Saya curiga, seperti semua orang di bumi, saya memiliki kompleks bias bawah sadar. Saya tahu hati saya berada di tempat yang tepat dalam hal balapan, tetapi saya juga tahu hati saya adalah sesuatu yang tidak relevan dalam hal menavigasi ladang ranjau ini. Saya perlu belajar. 

Saya menyadari betapa buruknya beberapa bulan yang lalu ketika saya menilai kompetisi berbicara di depan umum yang terbuka untuk semua sekolah menengah di Hackney. 

Setiap sekolah berbaris dua anak berusia XNUMX tahun yang memberikan pidato tentang topik pilihan mereka. Saya duduk di meja juri di ruang rapat umum dan mendengarkan dua lusin remaja berbicara langsung. Itu seharusnya menjadi pengalaman yang membangkitkan semangat, tetapi saya pergi dengan perasaan lebih terdemoralisasi daripada ketika saya masuk. 

Delapan finalis adalah perempuan kulit hitam.

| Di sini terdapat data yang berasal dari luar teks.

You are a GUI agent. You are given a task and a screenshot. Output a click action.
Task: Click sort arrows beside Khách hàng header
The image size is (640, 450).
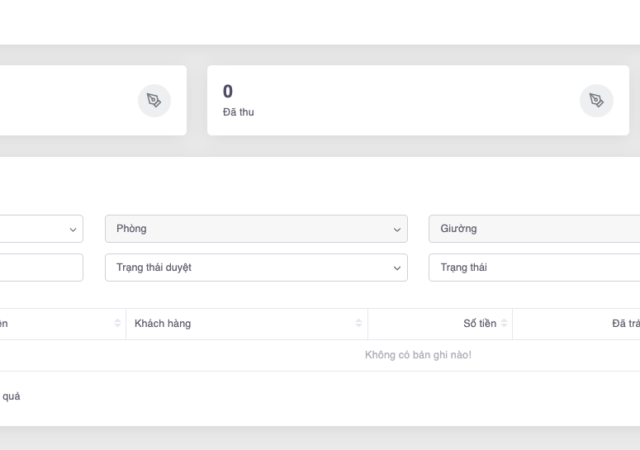[x=358, y=323]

Yang pertama memberikan pidato yang sangat kuat tentang bagaimana dia, sebagai wanita kulit hitam muda, merasa tersisih. Gadis berikutnya memberikan pidato tentang bagaimana kecantikan wanita ideal tidak termasuk kecantikan non-kulit putih. Enam pidato lagi dengan topik serupa menyusul. Pertunjukannya berkisar dari biasa-biasa saja hingga mendebarkan, tetapi temanya selalu sama: diskriminasi 

Yang penting sekarang dan di sini 

Kontes berlangsung sekitar 200 meter dari tempat tinggal saya, tetapi saya merasa seperti memasuki dunia lain. Saya kira saya berasumsi bahwa rasisme di London tidak terlalu menjadi masalah dibandingkan generasi sebelumnya, jadi sangat mengejutkan mengetahui bahwa rasisme adalah satu-satunya topik yang ingin dibicarakan oleh para gadis. 

Sekarang saya mengerti bahwa apa yang terjadi tidak relevan bagi para remaja putri ini. Yang penting bagi mereka adalah masa kini — dan narasi mereka tentang masa kini menyentuh hati dan menyakitkan. 

Saya tidak tahu apa jawabannya dalam istilah politik. Saya bahkan tidak tahu apa yang bisa saya lakukan di kelas saya — selain mencoba menghindari kesalahan yang memalukan. 

Dengan tidak adanya ide yang lebih baik, yang menurut saya dapat saya lakukan, untuk saat ini, adalah: 

Mendengarkan siswa saya berbicara tentang dunia mereka, sambil tetap berbicara dengan mereka tentang dunia saya. 

Saya mengajari mereka dan mereka mengajari saya.